══ Provided material

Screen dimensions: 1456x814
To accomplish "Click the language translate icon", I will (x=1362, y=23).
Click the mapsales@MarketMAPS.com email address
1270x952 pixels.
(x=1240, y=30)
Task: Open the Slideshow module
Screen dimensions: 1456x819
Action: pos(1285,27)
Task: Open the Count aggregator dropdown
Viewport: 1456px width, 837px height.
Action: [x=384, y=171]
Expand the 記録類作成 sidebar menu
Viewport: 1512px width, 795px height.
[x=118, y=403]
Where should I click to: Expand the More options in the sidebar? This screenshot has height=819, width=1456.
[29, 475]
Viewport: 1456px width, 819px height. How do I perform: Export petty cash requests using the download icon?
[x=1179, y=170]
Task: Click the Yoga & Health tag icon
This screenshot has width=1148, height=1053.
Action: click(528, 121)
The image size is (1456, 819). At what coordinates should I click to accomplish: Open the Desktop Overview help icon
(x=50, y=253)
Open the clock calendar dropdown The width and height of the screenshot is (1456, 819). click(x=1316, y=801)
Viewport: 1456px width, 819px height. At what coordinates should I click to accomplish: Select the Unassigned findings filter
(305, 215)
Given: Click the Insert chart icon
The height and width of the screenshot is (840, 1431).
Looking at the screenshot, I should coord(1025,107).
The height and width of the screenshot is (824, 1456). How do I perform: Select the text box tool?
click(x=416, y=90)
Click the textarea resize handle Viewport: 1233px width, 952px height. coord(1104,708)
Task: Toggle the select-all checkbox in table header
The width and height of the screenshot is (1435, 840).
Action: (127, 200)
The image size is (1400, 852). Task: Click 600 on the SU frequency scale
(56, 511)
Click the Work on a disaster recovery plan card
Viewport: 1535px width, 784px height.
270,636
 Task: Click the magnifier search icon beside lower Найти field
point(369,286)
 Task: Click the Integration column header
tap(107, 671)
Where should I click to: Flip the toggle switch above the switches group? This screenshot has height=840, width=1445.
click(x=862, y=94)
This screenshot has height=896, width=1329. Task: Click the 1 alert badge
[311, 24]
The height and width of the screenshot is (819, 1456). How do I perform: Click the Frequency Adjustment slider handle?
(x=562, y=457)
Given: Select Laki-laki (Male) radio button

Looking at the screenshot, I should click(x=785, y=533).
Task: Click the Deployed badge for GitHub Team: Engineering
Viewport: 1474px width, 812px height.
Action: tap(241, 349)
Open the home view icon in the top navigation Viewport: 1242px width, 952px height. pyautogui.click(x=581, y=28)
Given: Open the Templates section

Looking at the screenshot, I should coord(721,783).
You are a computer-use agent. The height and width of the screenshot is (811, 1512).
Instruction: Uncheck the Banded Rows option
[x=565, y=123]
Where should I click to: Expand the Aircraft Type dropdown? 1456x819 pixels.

════

— What to do —
Print the records once more, exactly as written.

— Completed exercise —
Screen dimensions: 1456x814
To accomplish "Click the language translate icon", I will (x=1362, y=23).
Click the mapsales@MarketMAPS.com email address
1270x952 pixels.
(x=1240, y=30)
Task: Open the Slideshow module
Screen dimensions: 1456x819
Action: pos(1285,27)
Task: Open the Count aggregator dropdown
Viewport: 1456px width, 837px height.
Action: [x=384, y=171]
Expand the 記録類作成 sidebar menu
Viewport: 1512px width, 795px height.
[x=118, y=403]
Where should I click to: Expand the More options in the sidebar? This screenshot has height=819, width=1456.
[29, 475]
Viewport: 1456px width, 819px height. How do I perform: Export petty cash requests using the download icon?
[x=1179, y=170]
Task: Click the Yoga & Health tag icon
This screenshot has width=1148, height=1053.
Action: click(528, 121)
The image size is (1456, 819). At what coordinates should I click to accomplish: Open the Desktop Overview help icon
(x=50, y=253)
Open the clock calendar dropdown The width and height of the screenshot is (1456, 819). click(x=1316, y=801)
Viewport: 1456px width, 819px height. At what coordinates should I click to accomplish: Select the Unassigned findings filter
(305, 215)
Given: Click the Insert chart icon
The height and width of the screenshot is (840, 1431).
Looking at the screenshot, I should coord(1025,107).
The height and width of the screenshot is (824, 1456). How do I perform: Select the text box tool?
click(x=416, y=90)
Click the textarea resize handle Viewport: 1233px width, 952px height. coord(1104,708)
Task: Toggle the select-all checkbox in table header
The width and height of the screenshot is (1435, 840).
Action: (127, 200)
The image size is (1400, 852). Task: Click 600 on the SU frequency scale
(56, 511)
Click the Work on a disaster recovery plan card
Viewport: 1535px width, 784px height.
270,636
 Task: Click the magnifier search icon beside lower Найти field
point(369,286)
 Task: Click the Integration column header
tap(107, 671)
Where should I click to: Flip the toggle switch above the switches group? This screenshot has height=840, width=1445.
click(x=862, y=94)
This screenshot has height=896, width=1329. Task: Click the 1 alert badge
[311, 24]
The height and width of the screenshot is (819, 1456). How do I perform: Click the Frequency Adjustment slider handle?
(x=562, y=457)
Given: Select Laki-laki (Male) radio button

Looking at the screenshot, I should click(x=785, y=533).
Task: Click the Deployed badge for GitHub Team: Engineering
Viewport: 1474px width, 812px height.
Action: tap(241, 349)
Open the home view icon in the top navigation Viewport: 1242px width, 952px height. pyautogui.click(x=581, y=28)
Given: Open the Templates section

Looking at the screenshot, I should coord(721,783).
You are a computer-use agent. The height and width of the screenshot is (811, 1512).
Instruction: Uncheck the Banded Rows option
[x=565, y=123]
Where should I click to: Expand the Aircraft Type dropdown? 1456x819 pixels.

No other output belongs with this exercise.